The California Civil Code sets forth the fundamental principle that " [t]he whole of a contract is to be taken together, so as to give effect to every part, if reasonably practicable, each clause helping to interpret the other." Cal.Civ.Code Sec. 1641 (West 1985). In this case, the notice provision of the contract uses the term "claim" twice. First, the notice provision states that ICP is required to notify Associated "when notice of claim is received." Secondly, the contract states that Associated may join "in the defense ... of any claim, suit or proceeding involving this certificate of reinsurance." The language of the contract makes it clear that the more general term "claim," in the provision requiring notice when a claim is received, encompasses the more specific terms "claim, suit or proceeding" in the provision allowing Associated to join in the defense. Indeed, California courts have broadly defined the term "claim" as an " 'assertion, demand or challenge of something as a right; the assertion of a liability to the party making it to do some service or pay a sum of money....' " Williamson & Vollmer Eng'g, Inc. v. Sequoia Ins. Co., 64 Cal. App. 3d 261, 269, 134 Cal. Rptr. 427, 431 (1976) (quoting San Pedro Properties, Inc. v. Sayre & Toso, Inc., 203 Cal. App. 2d 750, 755, 21 Cal. Rptr. 844, 847 (1962)); see Mt. Hawley Ins. Co. v. Federal Sav. & Loan Ins. Corp., 695 F. Supp. 469, 479 (C.D. Cal. 1987).

It is also important to note that the right of Associated to join in the defense would be sharply curtailed if Associated was only entitled to notice, as ICP contends, upon ICP's "subjective determination that the reinsurance certificate would be impacted." Therefore, under California law, Fibreboard's cross-claim against ICP is a "claim" within the ICP-Associated reinsurance contract. Hence, ICP's failure to notify Associated of the "claim," also constituted a breach of the notice clause.

In sum, interpreting the reinsurance contract as would the Supreme Court of California, we conclude that the cross-claim brought against ICP by Fibreboard was both an "occurrence," and a "claim." Hence, since under the notice provision ICP was required to notify Associated, ICP breached the notice provision in the contract.

Under California decisional law, it is settled that an insurer, in order to avoid liability on the basis of a breach of the notice clause, must establish actual and substantial prejudice. Campbell v. Allstate Ins. Co., 60 Cal. 2d 303, 305-06, 384 P.2d 155, 156-57, 32 Cal. Rptr. 827, 828-29 (1963); see Clemmer v.

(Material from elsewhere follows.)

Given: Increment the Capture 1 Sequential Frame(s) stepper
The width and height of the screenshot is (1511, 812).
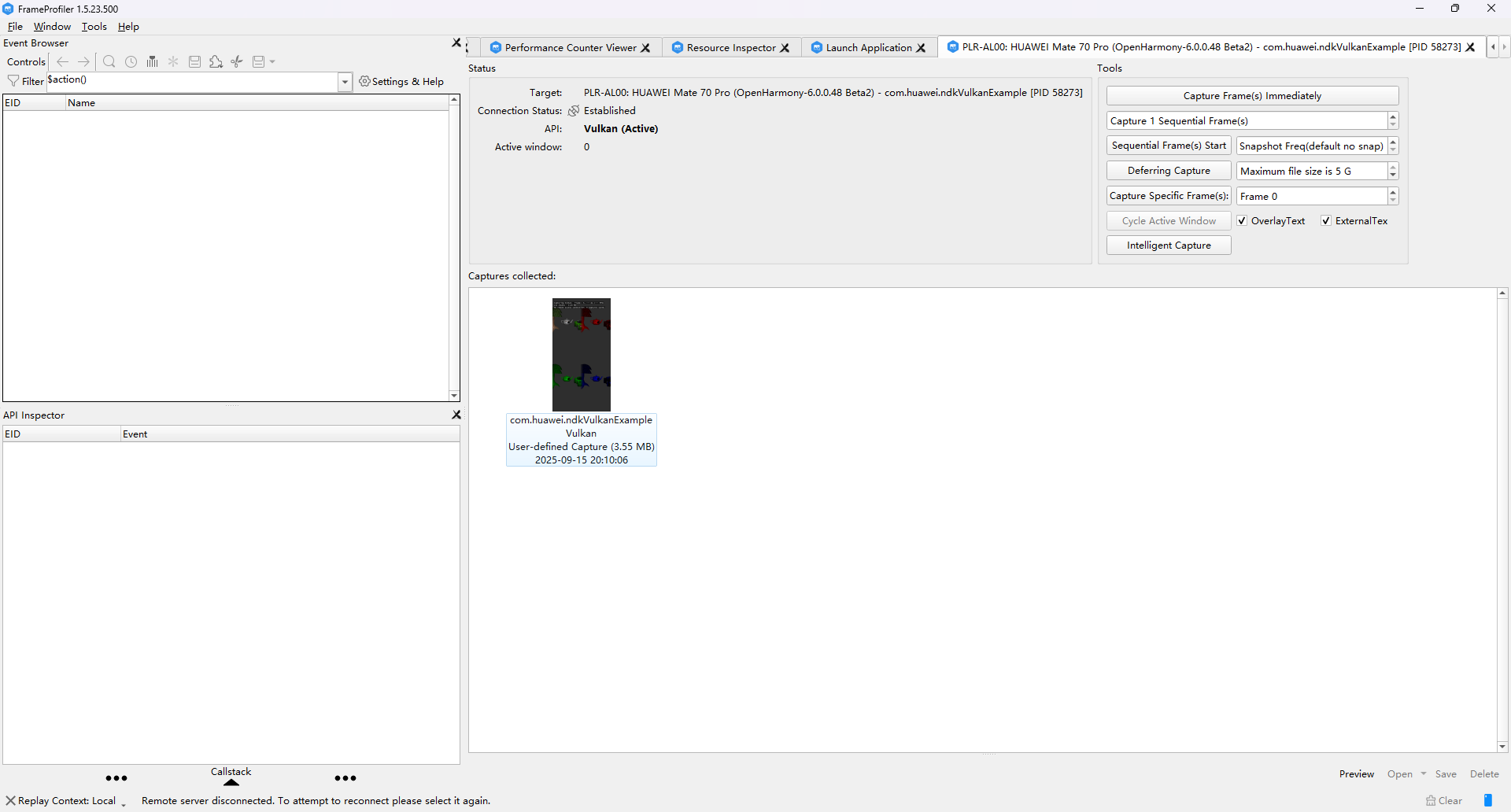Looking at the screenshot, I should pyautogui.click(x=1394, y=116).
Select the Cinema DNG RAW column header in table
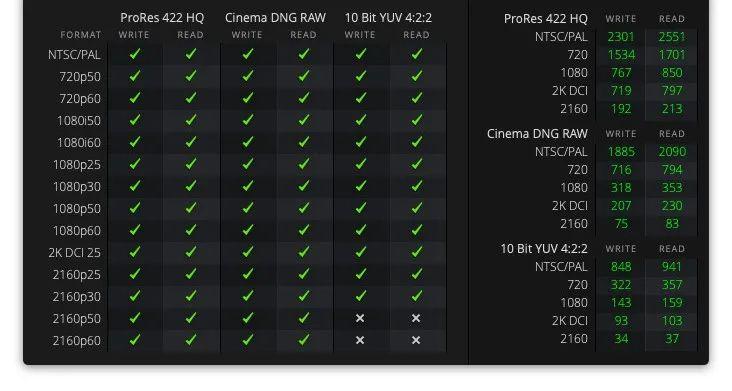This screenshot has width=732, height=391. pyautogui.click(x=275, y=18)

Hartford Ins. Co., 22 Cal. 3d 865, 882, 587 P.2d 1098, 1107, 151 Cal. Rptr. 285, 294 (1978). Whether this "notice-prejudice rule," Pacific Employers Ins. Co. v. Superior Court, 221 Cal. App. 3d 1348, 1357, 270 Cal. Rptr. 779, 783 (1990), applies to a reinsurer is an issue of first impression in the state of California.

ICP contends that the notice-prejudice rule "in the direct insurer context should apply with equal force [in] the reinsurer context" since " [t]he notice requirement serves to protect insurers from prejudice, ... not ... to shield them from their contractual obligations." It would seem clear that the purpose of the notice clause is to " 'protect the insurance company from being placed in a substantially less favorable position than it would have been if timely notice had been provided.' " Lexington, 815 F.2d at 897 (quoting Brakeman v. Potomac Ins. Co., 472 Pa. 66, 75, 371 A.2d 193, 197 (1977)). The purpose is "not to provide a technical escape-hatch by which to deny coverage in the absence of prejudice nor to evade the fundamental protective purpose of the insurance contract to assure the insured and the general public that liability claims will be paid...." Miller v. Marcantel, 221 So. 2d 557, 559 (La.Ct.App.1969). Hence, it has been stated that when the late notice does not prejudice the insurer "the reason behind the notice condition in the policy is lacking, and it follows neither logic nor fairness to relieve the insurance company of its obligations under the policy in such a situation." Lexington, 815 F.2d at 897-98 (quoting Brakeman, 472 Pa. at 75, 371 A.2d at 197).

It would also seem clear that the rationale underlying the notice-prejudice rule in contracts of direct insurance is equally applicable in the context of reinsurance contracts. Indeed, in a discussion of this question, the Court of Appeals for the Third Circuit reasoned that:

the excess insurance context presents an even more compelling reason to require prejudice. Unlike primary insurers, excess insurers have no right to control a lawsuit and thus have less need for early notice. Moreover, because primary insurers will usually provide an experienced defense, the likelihood of prejudice from late notice is more remote.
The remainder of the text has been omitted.